Waiting for spring to really arrive!  Maybe the warmer weather will come soon.  We hope everyone had a good winter.  We were just remarking how Lindsay hasn't had a ketamine treatment since March 31/April 1, 2008.  What a blessing!  Although she has had a few minor relapses, she has chosen to coast through them.  Unfortunately, sometimes as soon as you count your blessings, something happens!  Lindsay tripped and fell forward a few nights ago and landed on her wrist.  It has a soft cast/splint on it for now, and she will be seen by the orthopedic doctor at the end of the week.  The x-ray didn't seem to show a break, but it is being treated as one for now.  Naturally, I am nervous about the arm being immobilized, so we are praying that the splint can come off and that the pain will stop.  So far, she has said that it is not RSD pain! 

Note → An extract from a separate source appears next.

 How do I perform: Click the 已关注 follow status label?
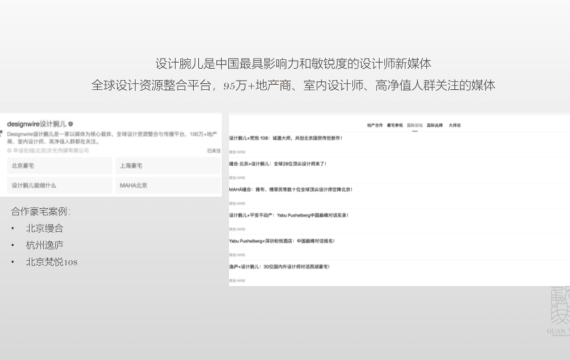coord(214,151)
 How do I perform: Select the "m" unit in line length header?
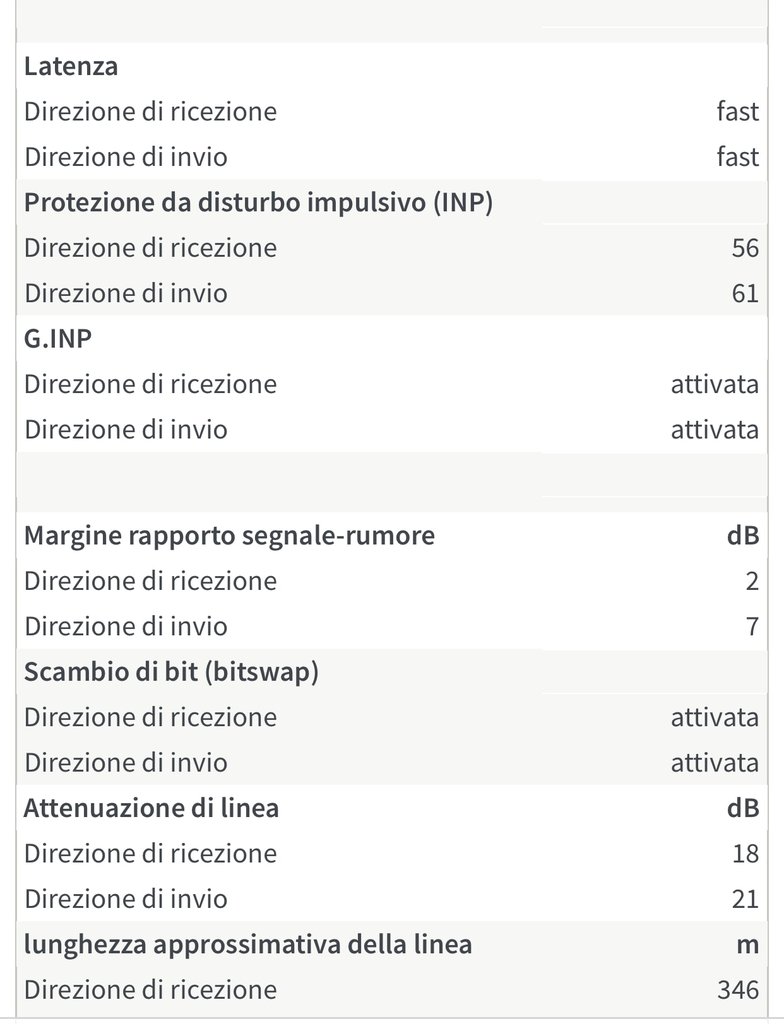click(746, 944)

Lesson for the week: Don't text and walk at the same time! 

March 31, 2009

Lindsay saw the orthopedic doctor on Friday.  He replaced the soft cast with a removable splint.  He feels that the wrist is probably sprained, not broken, but we will probably know for sure when it is x-rayed again in a few weeks.  Luckily, this doctor is very familiar with RSD, having treated many patients with it in the past.  He instructed Lindsay to do certain hand exercises and to elevate her arm. Unfortunately, she woke up yesterday morning with severe stabbing RSD pain.  Looks like we'll be calling for a ketamine treatment.  At least she can say she went for a whole year without one.  That in itself is remarkable.  Please keep her in your prayers for a speedy recovery.

April 19, 2009

Lindsay received a two day outpatient ketamine treatment the week before Easter.  Unfortunately, the treatment did not help this time.  It has been a very rough week for her.  A second visit to the ortho doctor and a follow-up x-ray on Friday, confirmed that the wrist was not broken after all. The splint has been removed, but the wrist still "hurts like hell".  (Under the circumstances, Lindsay, I excuse you for talking like that!!)  At this point, Lindsay is trying to keep up with all of her art work and studies.  She has told me that in order to complete all of the work she has, she can't see fitting in another ketamine treatment until after school ends.  Hopefully, the pain will disappear before the middle of May.  I give Lindsay a lot of credit for maintaining a normal life, when she is going through this hell again.  I give all RSD patients a world of credit for all they have to do just to get through the day.  Emotionally and physically, this crap can really beat you up.

June 5, 2009

About a week and half ago, Lindsay received another 2 day treatment.  Again, no relief.  Very frustrating for her, along with the fact that she has been unable to start working.  Today she finished  her fifth day in a row.  Fortunately, this time I can report thet her pain has decreased to about a "2 or 3".  Amen!  To try and get things perfect again, she will have another two day treatment in 2 weeks.  Thank you to everyone who keeps her in their prayers.  Dr. Schwartzman is very happy with her progress at this point. 

December 5, 2009

I am pretty tired out right now so this update will be short, although not sweet.  Lindsay has been going through one of her worst relapses over the past month.  Pain in the lower back has radiated to her right abdominal area.  The pain has been intense and constant.  Two days of ketamine boosters have not helped yet.  The TENS unit gives occassional minimal relief from the horrible spasms.  Once the semester in completed, Lindsay will receive five days of boosters.  Can only hope and pray for the best.